After a few years out of the military, King said she became depressed and wanted to re-enlist, but couldn't because of injuries to her hips, knees and shoulders.

Serving stateside in the Army Military Police for six years, King said her body was ground down from trip after trip through the woods carrying a 50-pound rucksack. Instead of therapy, King sought refuge in the gym, exercise classes and playing on a women's ice hockey team. She wanted to battle depression on her own terms.

"With activities like this, depression is out the window," she said looking back at fellow veterans taking to the rocks.

Before the event, King said she chatted with Mark Yearsley, an Air Force veteran and right leg amputee.

While in the Gulf War, Yearsley stepped in a land mine hole, twisted his foot so much it faced up his back, shredding every ligament and piece of cartilage in his knee. After 20 reconstructive surgeries, Yearsley faced a decision - fuse the bone, stay in the wheelchair and be fed a diet of 500 mg of morphine a day.

Or break free.

Although he was depressed and suicidal for years after the elective amputation, Yearsley said his life changed for the better at last year's Warriors' Rock event. The Jerome resident has since dedicated his life to rock climbing and helping other veterans get outdoors. He plans to climb El Capitan - Yosemite National Park's 3,000-foot granite monolith - next summer.

"Him being able to come out here? I love him for it," King said with a smile.

Yearsley said he felt much different climbing this year - instead of a joy coming from his personal accomplishments, he said he enjoyed helping and encouraging others.
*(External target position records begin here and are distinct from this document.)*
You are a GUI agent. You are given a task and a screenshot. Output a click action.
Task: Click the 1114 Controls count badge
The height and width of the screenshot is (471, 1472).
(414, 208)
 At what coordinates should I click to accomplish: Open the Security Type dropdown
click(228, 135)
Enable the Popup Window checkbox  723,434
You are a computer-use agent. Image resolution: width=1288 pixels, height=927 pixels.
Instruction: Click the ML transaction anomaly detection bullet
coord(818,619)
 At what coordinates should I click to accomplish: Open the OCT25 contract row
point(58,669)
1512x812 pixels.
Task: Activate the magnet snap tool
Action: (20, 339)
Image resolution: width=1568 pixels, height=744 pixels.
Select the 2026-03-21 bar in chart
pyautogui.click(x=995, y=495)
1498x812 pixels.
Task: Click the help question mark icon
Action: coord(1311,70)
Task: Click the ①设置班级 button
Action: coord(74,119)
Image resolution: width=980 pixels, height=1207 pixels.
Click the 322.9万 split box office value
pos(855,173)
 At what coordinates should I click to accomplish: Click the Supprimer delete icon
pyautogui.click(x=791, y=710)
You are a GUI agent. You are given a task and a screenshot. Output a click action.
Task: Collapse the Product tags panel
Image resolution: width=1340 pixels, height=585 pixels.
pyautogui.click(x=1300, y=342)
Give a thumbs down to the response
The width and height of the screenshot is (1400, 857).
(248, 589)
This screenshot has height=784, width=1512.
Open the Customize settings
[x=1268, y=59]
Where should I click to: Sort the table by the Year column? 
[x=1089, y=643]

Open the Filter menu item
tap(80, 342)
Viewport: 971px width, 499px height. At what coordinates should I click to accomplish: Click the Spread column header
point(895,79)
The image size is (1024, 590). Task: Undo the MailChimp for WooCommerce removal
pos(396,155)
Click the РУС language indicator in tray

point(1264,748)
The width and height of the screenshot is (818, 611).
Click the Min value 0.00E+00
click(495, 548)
But the day wasn't all peaches.

Up at 4 a.m., Yearsley was again embattled - his prosthetic climbing leg had blown a seal and wouldn't hold air needed for its pneumatic action. Awake in bed and up in his head, Yearsley wondered why he had even come. He was unsure his regular leg would carry him up the rock.

"It went back to that old place where I wanted to call it quits," he said. "But for the last year, the way I've done things, I just chose to adapt."

Volker shares that sentiment. It's a journey to "define the new you."

"You can't come from an athletic background, spending your whole life in G.I. Joe shape, to doing this the bulk of the time," Volker said, picking up his cane. "I've been searching for three years."